Lessons from Rodney's story

Rodney's story highlights the importance of the standards of practice and what can happen when a practitioner fails to comply with them. Some lessons we can learn from Rodney's story include:

  1. Proactively managing our health with appropriate strategies (this is not self-diagnosis or self-medication) is always in our own best interests for maintaining good health and wellbeing. When we do this, it can prevent the possibility of health issues impacting upon our ability to safely and competently practise as a registered health practitioner.
     
  2. Rather than hide depression or other mental health concerns, practitioners should seek treatment and support early. Any illness left untreated can become severe and affect critical thinking and other vital professional attributes to the degree that practice is unsafe.
     
  3. If you’re concerned that you or someone you work with may be dealing with depression or drug and alcohol issues, help is available. It’s always ok to ask for help. Support your colleagues by encouraging them to seek treatment. 

It is also appropriate to discuss matters with your GP and notify your employer so that they can make appropriate adjustments to your work if necessary.

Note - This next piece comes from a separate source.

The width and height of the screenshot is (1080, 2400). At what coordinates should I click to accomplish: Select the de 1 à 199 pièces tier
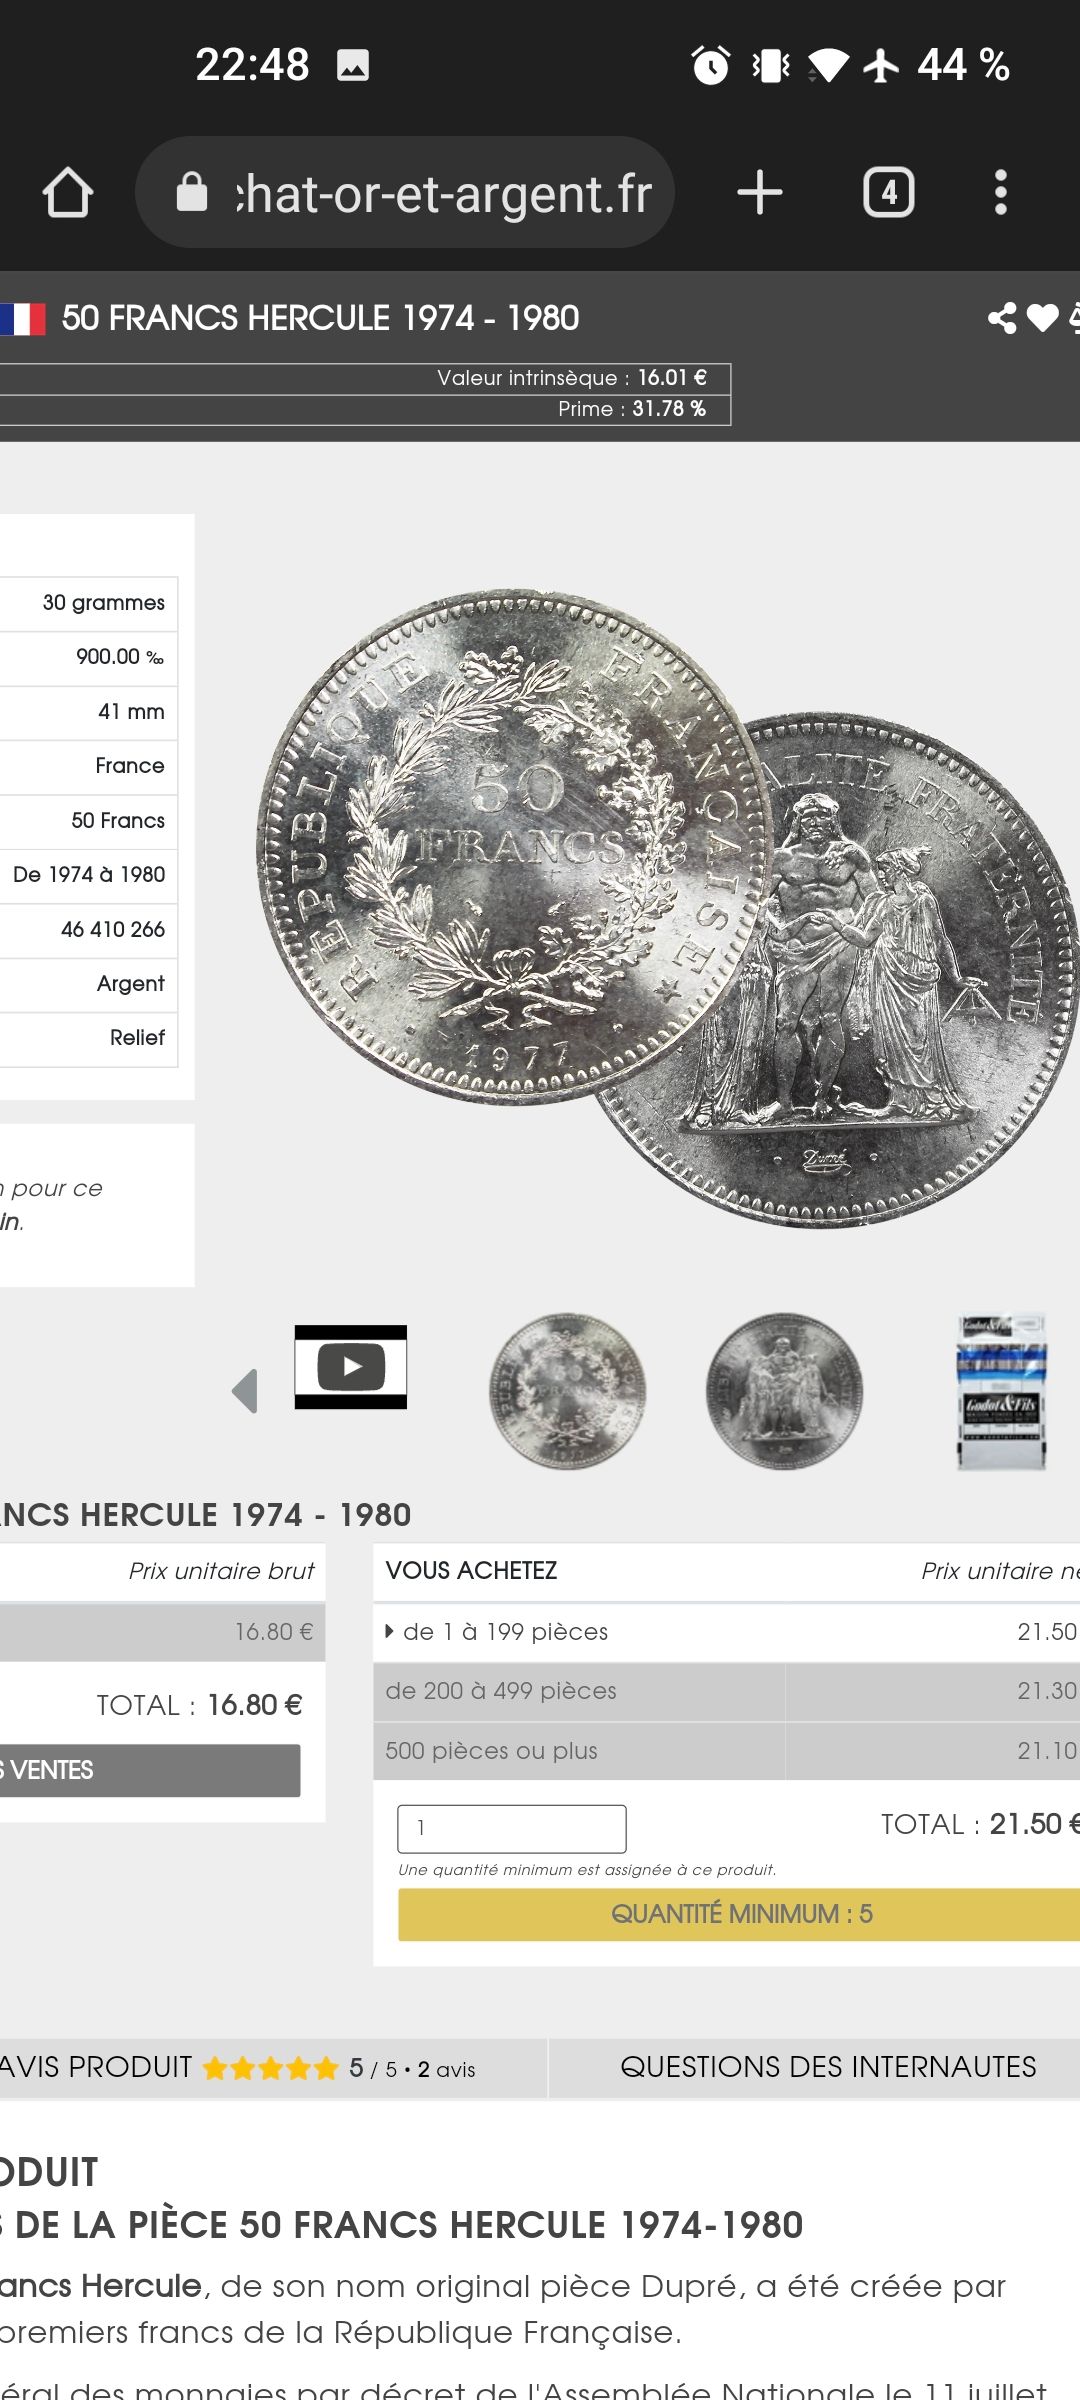[x=726, y=1632]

This builds trust, maintains professional integrity and facilitates safe care. Note that:

  1. Honesty is important as it increases trust. Professional integrity can be damaged when practitioners withhold information, are dishonest, or minimise the impact of their illness on their behaviour. This may also result in more restrictive conditions on practice or referral to investigation. 
     
  2. Promoting health and wellbeing is one of the professional standards identified in the Codes of Conduct for paramedics. This standard refers to the health of both patients and practitioners. There are also mandatory notification requirements for reporting drug and alcohol issues and health issues when these issues are negatively impacting on practice.
     
  3. Practitioners with chronic and relapsing health conditions may be monitored by the Council while being in ongoing treatment for some years. However they are still able to practice as long as they engage in treatment and maintain compliance with any conditions of registration placed on them.
 

Criminal offence

If you are charged with a criminal offence, you are obliged to notify AHPRA within 7 days. Read more about the Criminal History Registration Standard.

 

Self-notifying

The Council has an established pathway to manage complaints about health which is constructive and non-disciplinary. We encourage you to read more about how we manage health complaints on our website, there is also some information about self-notifying if you have a health problem.

 

Mandatory reporting

In the last newsletter we explored the mandatory notification requirements on Education providers, health practitioners and their employers if they have formed a reasonable belief that a practitioner has behaved in a way that constitutes notifiable conduct. Section 140 of the Health Practitioner Regulation National Law (NSW) defines notifiable conduct. The Paramedicine Board of Australia has published guidelines for mandatory notifications to provide direction to health practitioners, employers and education providers about the requirements for mandatory reporting.